We will be interested in changing the values of the “admin.password” and “admin.passwordMtime” of this Sealed Secret.

The Process

In the conclusion of this article I will provide the one shot full set of commands needed for the actual day to day work. But before we get there, I’ll break down the process step by step so you’ll have some understanding on how this works and can apply this to other applications.

Store the Password

The hashed passwords are rather long. We will store it in a Bash variable named NEWPASS to keep the syntax of our command line work more tidy. For simplicity the value of the new password is “newPassw0rd”. You will obviously use a much more complex password.

$ NEWPASS=$(python3 -c "import bcrypt; print(bcrypt.hashpw(b'newPassw0rd', bcrypt.gensalt()).decode())")

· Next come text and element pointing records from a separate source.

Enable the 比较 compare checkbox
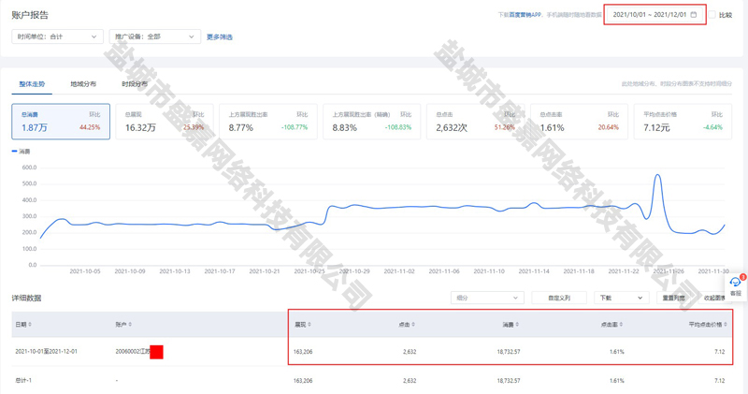The image size is (748, 394). click(x=712, y=15)
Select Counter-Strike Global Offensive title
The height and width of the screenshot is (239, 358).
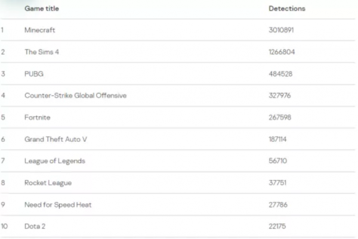(x=75, y=95)
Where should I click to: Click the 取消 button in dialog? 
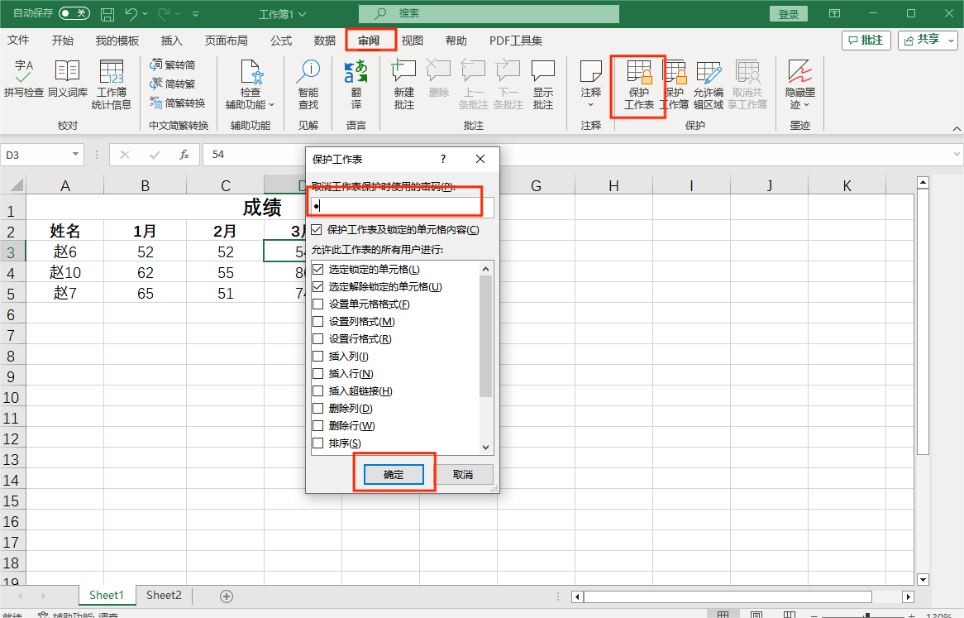pos(463,475)
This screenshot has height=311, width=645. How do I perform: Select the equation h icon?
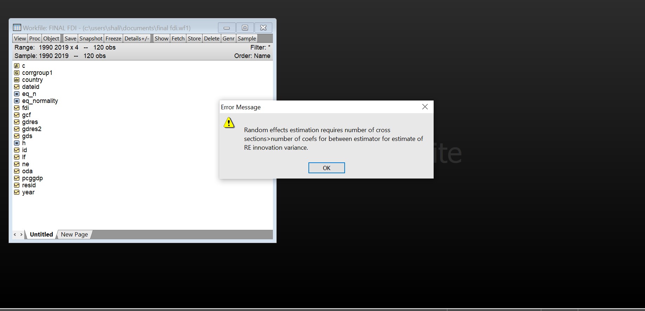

Create a Kubernetes Secret Template

We will use “kubectl create secret” command to generate a generic secret and inject it with our new values. The output of this command will be JSON which “kubeseal” can be read as input later on. We will pass three flags to this command:

• — dry-run=client : which means kubectl will render this locally only. This is not to be submitted to the server for processing.
• — from-literal=admin.password= : kubectl shall populate the value for “admin.password” based on the contents of our NEWPASS Bash variable.
• — from-literal=admin.passwordMtime="$(date +%FT%T%Z)” : will populate the value based on the current timestamp using the Linux date command.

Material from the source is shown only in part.